Fortunately for me, I was able to dip deep into my retirement funds. I figured if I don’t survive now, what good will my retirement funds be? Fortunately now, in my new position of service to the Veterans, I will have a very nice retirement funds package so I can make up for what I had to use during this extended period of unemployment.

I have really learned a lot about living close to poverty and how vital it is that we try to help our less fortunate neighbor or family member. As you enjoy two cars, three TVs, cell phones with all of the goodies, plenty of food, etc.., your neighbor and his or her family may be struggling to put enough food on the table that day.

I have experienced discrimination most of my life but the discrimination you get when you are unemployed is very unkind. Not only that, I am a caucasian male, I am supposed to be in the majority but I am not when it comes to the job market. The odds were stacked against with me with affirmative action for African Americans and preference for Native Americans. A person should be evaluated on his or her merits, not their race or ethnicity.

The system that is supposed to assist the unemployed worker is very broken. I had a job interview last week in Miami, OK for a Workforce Specialist. I interviewed with the area manager for the state “employment” agency. I asked her why the agency doesn’t refer job seekers to one of 57 “job” programs that the federal and state governments offer. Her reply, well they give the money too many different organizations so we only get funding for one of the programs. I wanted to say, then when a job seeker comes into a Workforce office, refer them to the agencies that do offer the type of job programs that would be appropriate. But..that would be asking for too much.

I attempted to contact many of my elected officials to give them my “three cents” on the unemployment picture, but only one of them replied to my attempts. In fact, one state legislator told me twice that he had “no  control or influence” over local unemployment but he had just passed a law protecting the Paddlefish population here in Kay County.
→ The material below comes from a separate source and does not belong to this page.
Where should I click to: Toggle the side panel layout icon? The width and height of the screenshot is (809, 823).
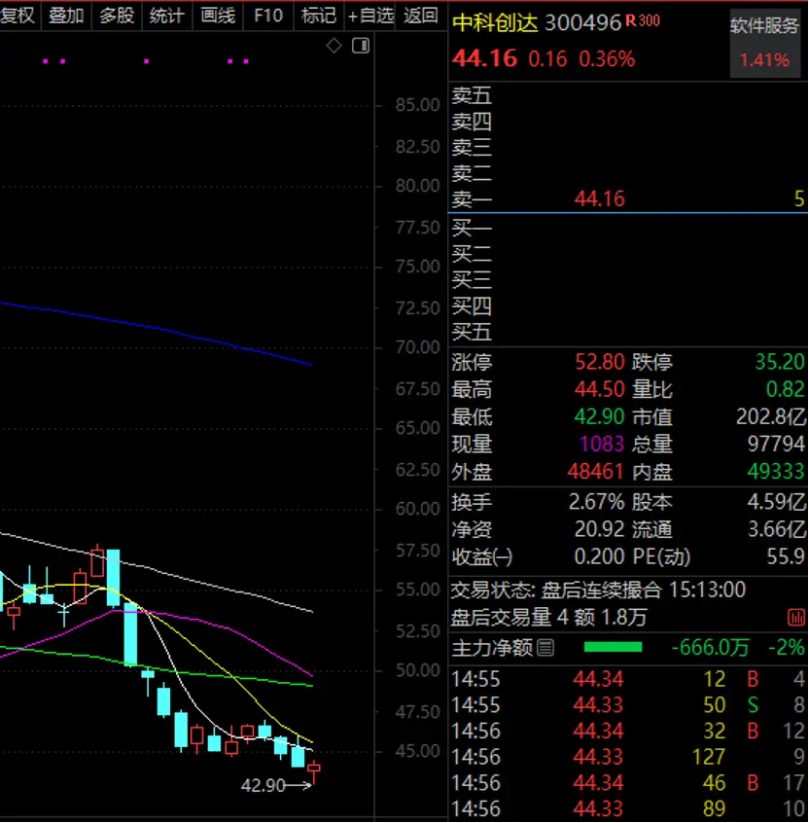[361, 46]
So while thousands are suffering, the fish were protected.

As much as it has been a frustrating 8 months, God gave me the time to really work on my emotional, physical and spiritual health. I believe that I am at the top of my E/P/S health for the first time in my life. I have done it by reaching out to others, especially my pastor, 12-step group, selected friends and selected family members. I have found my passion for writing again. I have a renewed interest in playing my tenor saxophone again (not since high school). I have a set a goal to earn a Ph.D like my older brother. I will be even more active in my new Lutheran church in Ardmore, Oklahoma to make sure we are helping our less fortunate neighbors.

Yes, despite everything else, God has shown me the way to a better life. A life that I could have never created on my own. Thank you God. I love you so much!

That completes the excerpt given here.